Bitcoin Cash (BCH)
Bitcoin Cash (BCH) is a hard fork of Bitcoin (BTC) and shares the same transaction history up to the point of the fork. The Bitcoin Cash hard fork took place on 1 August 2017. The main differences between Bitcoin and Bitcoin Cash is the increased block size supported by Bitcoin Cash and the adoption of Segregated Witness by Bitcoin.
CashAddr address format 
On 14 January 2018, Bitcoin Cash updated their standard address format, while maintaining compatibility with the old address formats. The new address format is called CashAddr. It has the following form:
|Firmware (device) support||Trezor One 1.5.1, Trezor Model T 2.0.5|
|Available in Trezor Wallet?||Yes|
|Third-party wallets||Electron Cash|
How to use Bitcoin Cash with Trezor
Bitcoin Cash is integrated in Trezor Wallet. It is, therefore, possible to use it in the standard interface.
- Plug in your Trezor device.
- Go to wallet.trezor.io.
- Select Bitcoin Cash in the top-left corner of the screen (see Getting to know Trezor Wallet#Switching cryptocurrencies (1)).

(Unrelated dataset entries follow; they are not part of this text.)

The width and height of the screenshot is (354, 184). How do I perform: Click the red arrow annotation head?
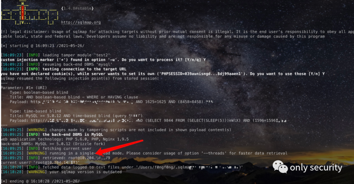coord(99,152)
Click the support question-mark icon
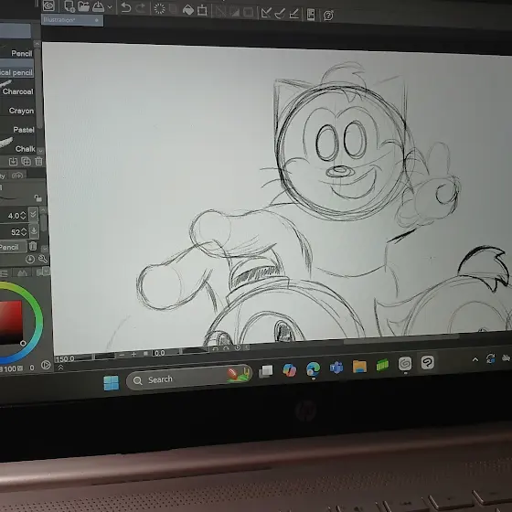Image resolution: width=512 pixels, height=512 pixels. (x=328, y=15)
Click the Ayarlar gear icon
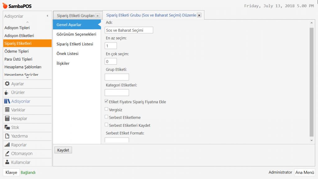The width and height of the screenshot is (318, 179). 7,84
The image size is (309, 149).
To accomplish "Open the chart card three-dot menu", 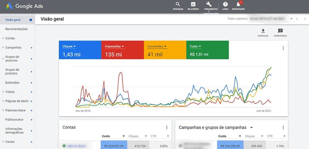I will point(283,48).
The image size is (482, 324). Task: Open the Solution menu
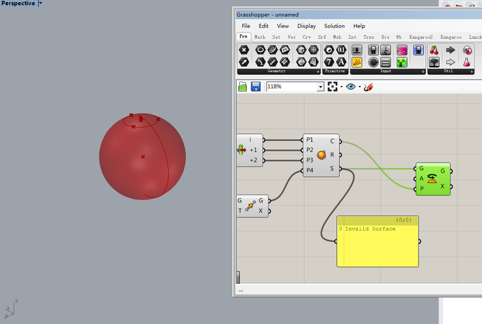click(x=334, y=26)
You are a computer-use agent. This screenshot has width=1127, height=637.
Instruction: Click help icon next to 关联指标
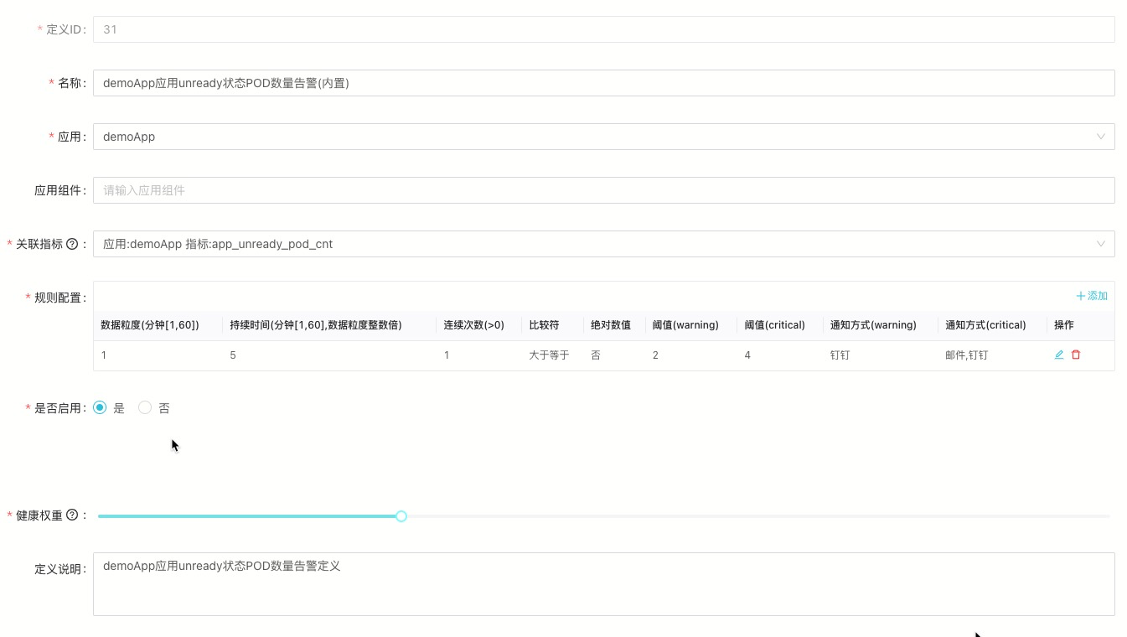(x=72, y=244)
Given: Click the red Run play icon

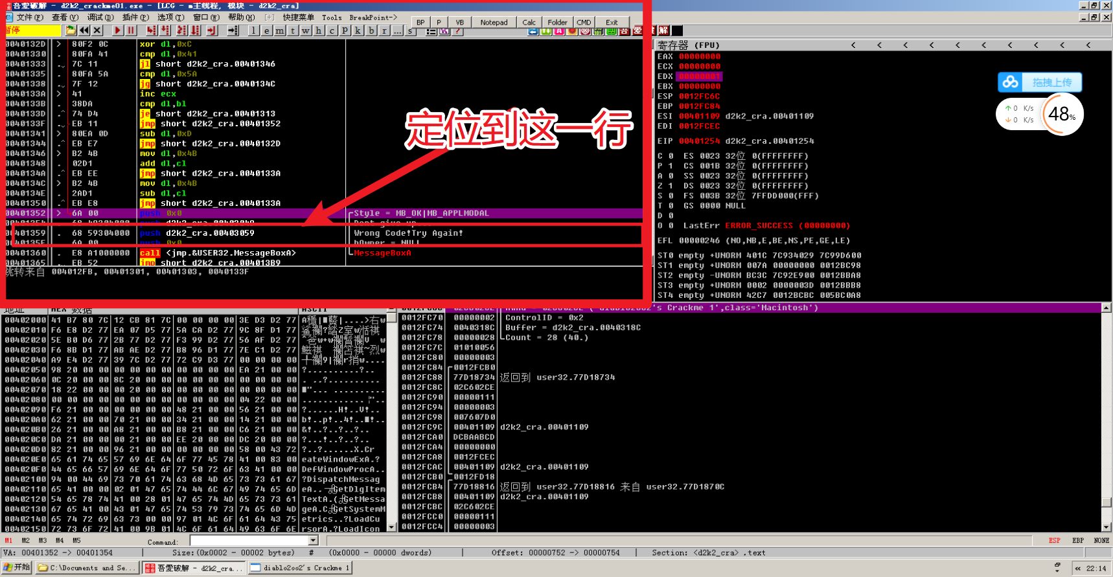Looking at the screenshot, I should 117,30.
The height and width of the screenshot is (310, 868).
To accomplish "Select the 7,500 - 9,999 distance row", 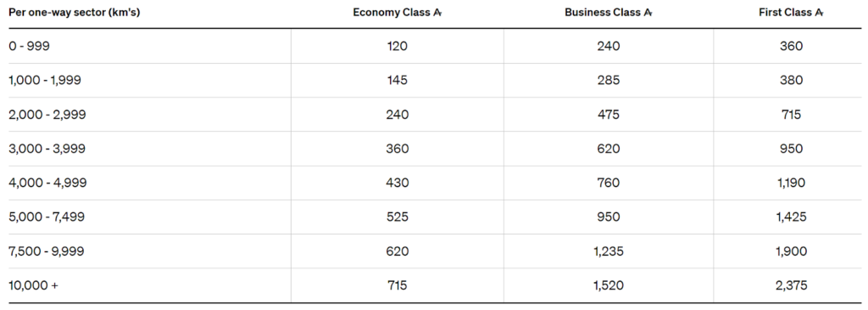I will tap(434, 251).
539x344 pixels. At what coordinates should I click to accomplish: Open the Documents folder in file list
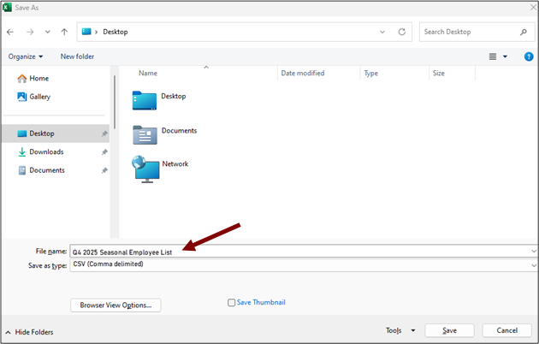(146, 133)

- Work with Trezor Wallet as usual. For more information, see User manual.
Claiming Bitcoin Cash
If you have held bitcoins on addresses generated by your seed before the block #478559, you automatically got BCH in 1:1 ratio to bitcoin balance on the said address (E.g., if you had 0.25 BTC on an address "x" at the time of the fork, there is now 0.25 BTC and 0.25 BCH after the fork.).
See Claiming cryptocurrency after coin split for more information and detailed instructions.
Bitcoin Cash with Electrum
Bitcoin Cash can be used with Electron Cash, with the seed and private keys fully protected by the Trezor device. For more information, see the Electron Cash web page. You can also see our manual for using Bitcoin with Electrum in Apps:Electrum - the setup should be very similar.
History of Bitcoin Cash
Scalability of Bitcoin has been at the forefront of the community interest since the launch of the network. The block size set at 1 MB in 2010 limits the transaction process times and thus somewhat limits the potential of the cryptocurrency. The block size limit was added to the cryptocurrency to prevent spam attacks on the network at a time when the value of Bitcoin was relatively low. As the popularity of Bitcoin was increasing, the scenario in which transaction times could be delayed was starting to be more likely.
A number of proposals have been made over the years to deal with this problem. Some entrepreneurs, developers, investors, and largely China-based miners were unhappy with the proposed SegWit improvement plans and pushed forward alternative plans to increase the block size to 8 MB. This resulted in a split and a hard fork, which created Bitcoin Cash.
As the computer power required to process larger blocks could price out some smaller miners, critics worry that adopting the Bitcoin Cash approach will lead to power being concentrated in the hands of a few big companies who can afford better and more expensive equipment.
Making the block size larger also does not solve the scalability issue permanently - it merely pushes it further away.
Despite its vocal advocates, as of 2018, Bitcoin Cash is used in exchanges at a much lower rate than Bitcoin. Ironically, the block size increase has not yet actually been necessary, as the Bitcoin Cash traffic has been too small to make use of it to make transactions faster.